The Mexican Spitfires were an Australian indie rock–indie pop band formed in 1986. The original lineup consisted of Price Conlan on drums, Stephen McCowage on lead guitar, Tim O'Reilly on bass and vocals, Michael Quinlan on rhythm guitar and vocals. O'Reilly, Quinlan and McCowage had all played in a psychedelic 1960s-styled indie pop band, Prince Vlad & the Gargoyle Impalers. They recorded two extended plays, Lupe Velez (1988) and Elephant (1990); however, they had disbanded late in 1989.

==History==

The Mexican Spitfires were an inner-city suburban band which developed a collection of songs about Sydney. They dealt with aspects of local daily life,: "Ivy Street" about a dilapidated street familiar to Sydney University students who walk to or from Redfern Station; "Sydney Town" on the moral tightrope found between the city and Kings Cross down Park Street; "Town Hall Steps" about a meeting out front of Sydney Town Hall; "Until" on spending time in Katoomba in the nearby Blue Mountains; and "Rookwood" talks about Rookwood Cemetery. Similar lyrical territory was farmed by contemporaries, Paul Kelly & the Coloured Girls and John Kennedy's Love Gone Wrong.

With three songwriters in O'Reilly, Quinlan and McCowage, the band's set lists contained mostly original material. Harking back to their earlier experiences in Prince Vlad & the Gargoyle Impalers, the band displayed a 1960s pop sensibility with strong harmonies from Quinlan and O'Reilly and also covered tracks by the Beatles' "If I Needed Someone" and the Monkees' "Mary Mary".

In July 1986 the Mexican Spitfires played their first gig to an audience at the Lismore Hotel, Sydney.
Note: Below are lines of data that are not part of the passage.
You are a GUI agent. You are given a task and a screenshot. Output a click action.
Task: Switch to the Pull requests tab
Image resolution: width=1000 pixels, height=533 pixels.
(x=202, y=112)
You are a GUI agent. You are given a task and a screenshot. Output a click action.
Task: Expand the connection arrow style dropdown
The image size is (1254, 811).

They were signed to Red Eye Records. The group were finalists at a talent quest, Battle of the Bands, run by University of New South Wales in October; alongside Bodycore, Things for the Weekend, Merrie Melodies, and the Jive Turkeys. George Braddock of Tharunka saw their performance in October 1987, he observed "[they] play original songs with a basis on harmony. Like Paul Kelly an acoustic lays the basis for their arrangement with tasteful electric lead following In and out of powerful pop songs. Sounding somewhere between Lloyd Cole and the Smiths, with a hefty dose of Australian pub sounds, they are an interesting and worthwhile Sydney band."
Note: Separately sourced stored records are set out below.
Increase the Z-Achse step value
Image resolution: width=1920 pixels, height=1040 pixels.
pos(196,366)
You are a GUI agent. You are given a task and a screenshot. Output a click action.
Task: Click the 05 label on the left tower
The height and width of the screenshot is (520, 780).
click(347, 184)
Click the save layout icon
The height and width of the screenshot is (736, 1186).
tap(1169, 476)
The band's debut six-track 12-inch extended play, Lupe Velez, was released in 1988. The EP was produced by Jon Schofield (of the Coloured Girls), engineered by Phil Punch, and featured a keyboard appearance by Russell Parkhouse (ex-The Riptides). The EP appeared on the independent charts, moving into the top 5 in Sydney and received significant airplay on 2JJ (now 2JJJ), particularly for the "Sydney Town", "You Can't Run" and "Town Hall Steps". Lupe Velez received favourable reviews in English music magazine, NME, and in the Australian music press. "Town Hall Steps" was described by The Sydney Morning Heralds Michael Kozoil as "[an] upbeat ditty... about a summer rendezvous" at Sydney Town Hall.
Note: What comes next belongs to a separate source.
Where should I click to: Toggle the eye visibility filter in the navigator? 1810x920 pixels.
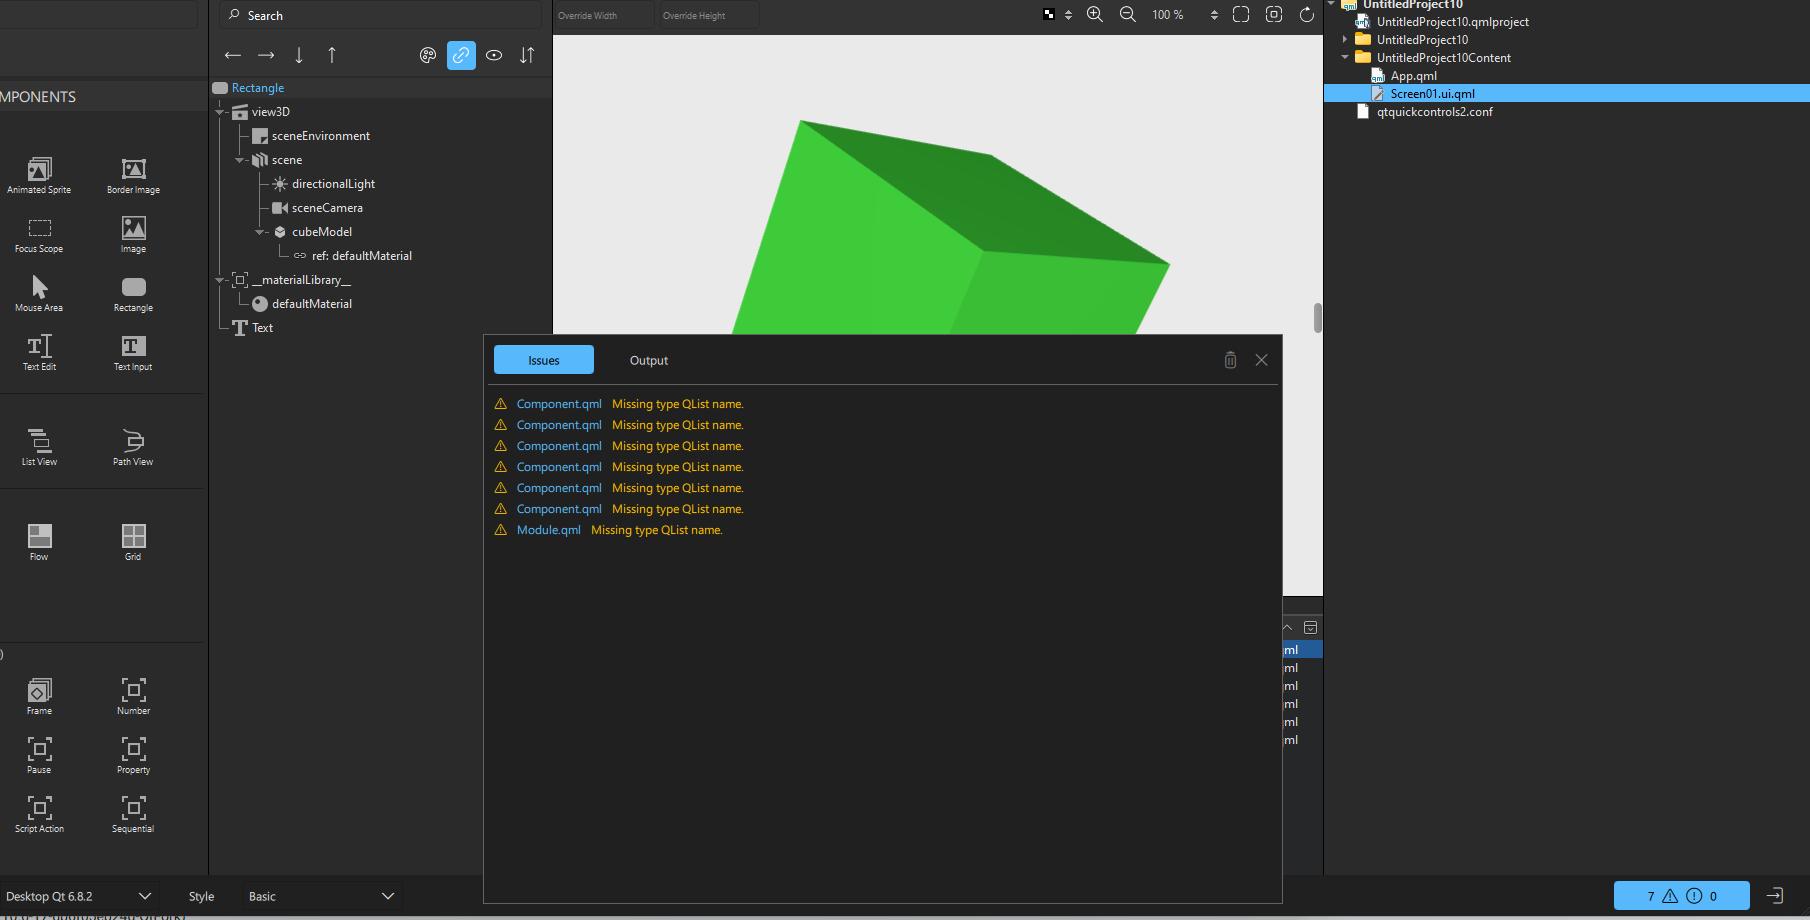click(x=494, y=55)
According to London-based rock music critic, Andrew Mueller, as quoted in Who's Who of Australian Rock the Mexican Spitfires provided "Impressive songs in the Kelly/Kennedy vein with a slightly English sounding pop touch." The EP was favourably received in Germany and Italy, where "You Can't Run" gained substantial airplay on Radio Marte, Radio Luna and Radio Delfino in Catania. The music video for "Sydney Town" made its debut on SBS's world music show, Rock Around the World, before being shown on ABC's, rage. The band also performed "Ivy Street" on the Network TEN programme, Ridgey Didge.

After their debut, the Mexican Spitfires returned to the Electric Avenue Studio of Phil Punch to record their second six-track 12-inch EP, Elephant, during 1989 and 1990. That EP has not been released in any format, despite interest from indie pop labels such as Catania's No Tyme Records.

Two tracks, "Sydney Town" and "You Can't Run (Forever)", were included on a compilation album by Red Eye Records' various artists, Asides and Besides: The First Five Years (1990). Penelope Layland of The Canberra Times described the album, "a fun collection, snappily packaged in bright red. The liner notes explain where each track originated, and indicate if they went anywhere on the independent charts." "Sydney Town" appears on a Sony Music double CD compilation, Somewhere in Sydney: 30 Songs from the Harbour City, which was released in 2000 to coincide with the Sydney Olympic Games.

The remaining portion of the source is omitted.